Mike Groll, Office of the Governor
February 1, 2023 – Albany – Governor Kathy Hochul presents her Fiscal Year 2024 Executive Budget proposal in the Red Room at the State Capitol. With the budget dues in matter of days, two budget proposals being debated have overwhelming bipartisan support – raising income taxes for those making at least $5 million and giving judges more discretion setting bail for those accused of serious crimes, according to a new Siena College Research Institute poll.

With the clock ticking on the budget deadline, a large majority of voters from both parties strongly support a higher income tax on New Yorkers earning at least $5 million and changing the state’s controversial bail laws to give judges more discretion in setting pre-trial bail.  

Meanwhile, there is also strong opposition to a budget proposal that would give SUNY campus the ability to raise tuition by at least 3 percent. 

According to the latest Siena College poll, 76 percent of the 802 registered voters polled in mid-March support income taxes being raised for those who are making at least $5 million, compared to 19 percent who oppose it.

On another hot-button issue, 72 percent of all New York voters support the idea of judges being allowed to use more discretion when setting bail for those who are accused of committing serious crimes, compared to 20 percent who oppose the idea. 

There is also strong bipartisan support for banning flavored tobacco — 58 to 34 percent — as well as fiscal incentives to municipalities that meet a state-mandated increase in affordable housing stock, by a margin of 54 to 32 percent.  

The poll found strong bipartisan opposition —  64 to 30 percent — to a proposal allowing SUNY schools to raise tuition, according to the Siena College poll, which has a margin of error of 4.6 percentage points.

“As Gov. Kathy Hochul and state legislators work to pass a new state budget, two proposals being discussed enjoy strong bipartisan support and one has strong bipartisan opposition,” said Siena College pollster Steven Greenberg. “More than three-quarters of voters support increasing the personal income tax for those making at least $5 million, including 64 percent of conservatives, and at least 60 percent of every other demographic group.

“And 72 percent of voters, up from 65 percent in January, support giving judges more discretion to set bail for those accused of serious crimes, including 76 percent of Democrats, 71 percent of independents and 69 percent of Republicans,” Greenberg added.

One budget proposal would raise income taxes for those who are earning more than $5 million, with the tax rate increasing from 10.3% to 10.8%. And, for those earning more than $25 million, the income tax rate would jump from 10.9% to 11.4%. 

Another budget proposal would give SUNY University centers in Albany, Binghamton, Buffalo, and Stony Brook the ability to impose a 6% tuition increase while most other SUNY schools would be able to implement a 3% tuition increase.

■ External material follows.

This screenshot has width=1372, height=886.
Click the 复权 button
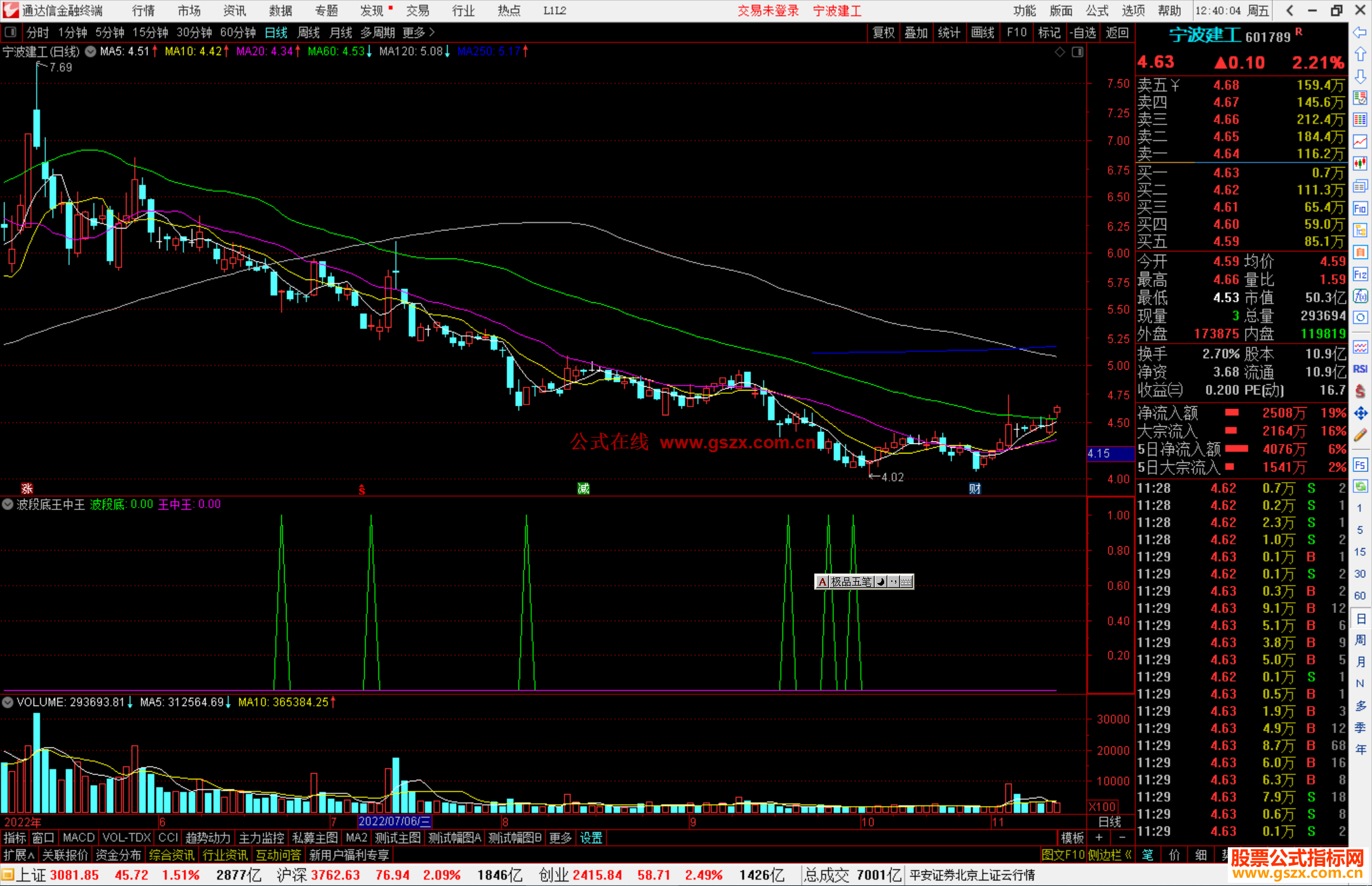(x=883, y=32)
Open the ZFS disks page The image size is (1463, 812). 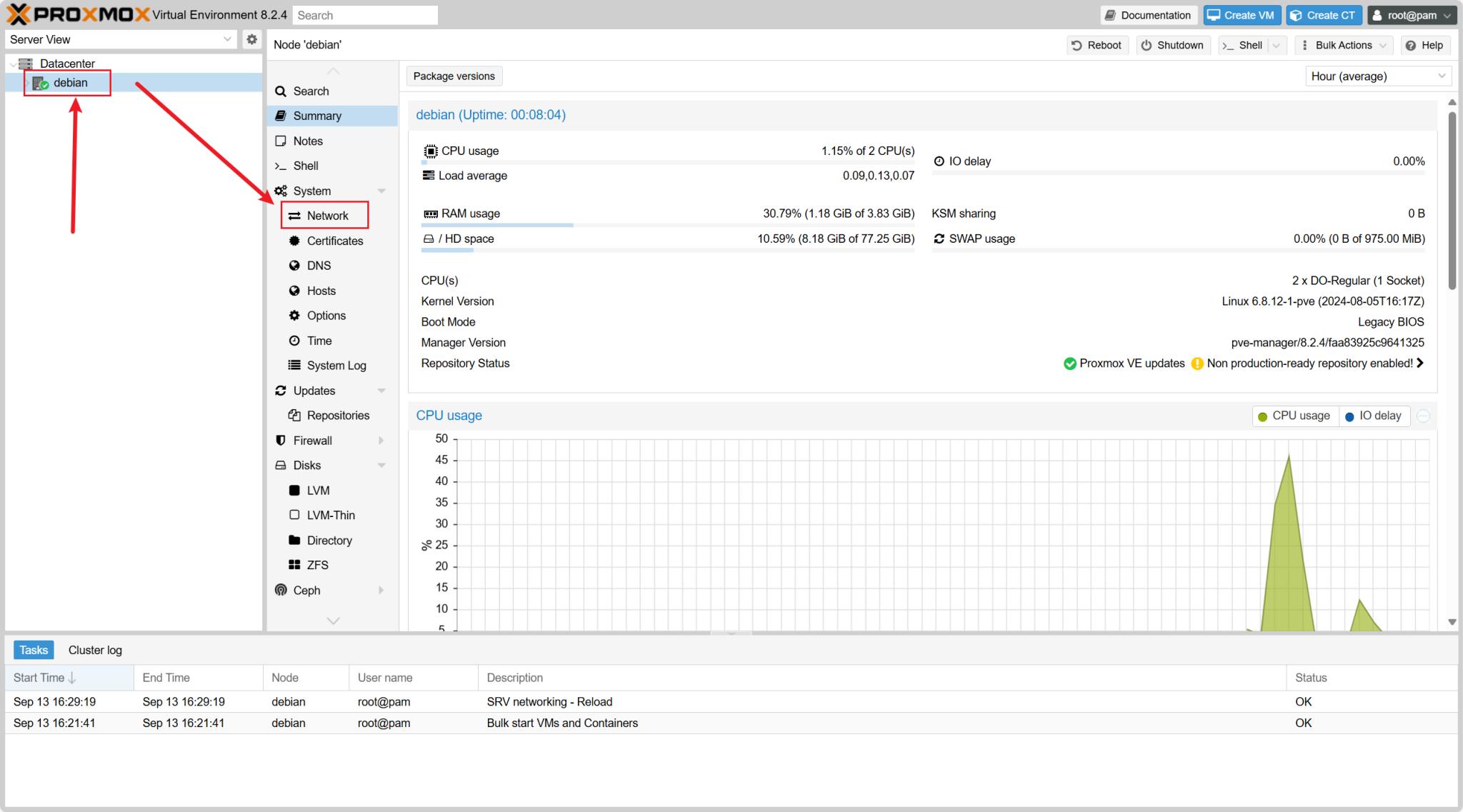click(x=317, y=565)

“Voters are more closely divided on several other issues,” Greenberg noted. “Mandates for electrification of new buildings is supported 49-40 percent. Increasing the MTA payroll tax divides voters evenly, 43-43 percent. “[And] providing health insurance for undocumented immigrants is opposed 49-44 percent, despite support from 64 percent of Democrats.”

Affordable housing and crime are also recognized by voters as serious problems that need to be addressed across New York and in their communities, base don the poll results. 

“For more than a year, at least 90 percent of voters have said crime is a serious problem in the state, at least 60 percent say very serious. For more than a year, at least 63 percent of voters have said crime is a serious problem in their community, at least 27 percent very serious. And today, 60 percent say they are concerned they would be a victim of crime, largely unchanged over the last year,” Greenberg said.

The Siena College Poll was conducted March 19-22, 2023, among 802 New York State registered voters. The poll has a margin of error of 4.6 percentage points.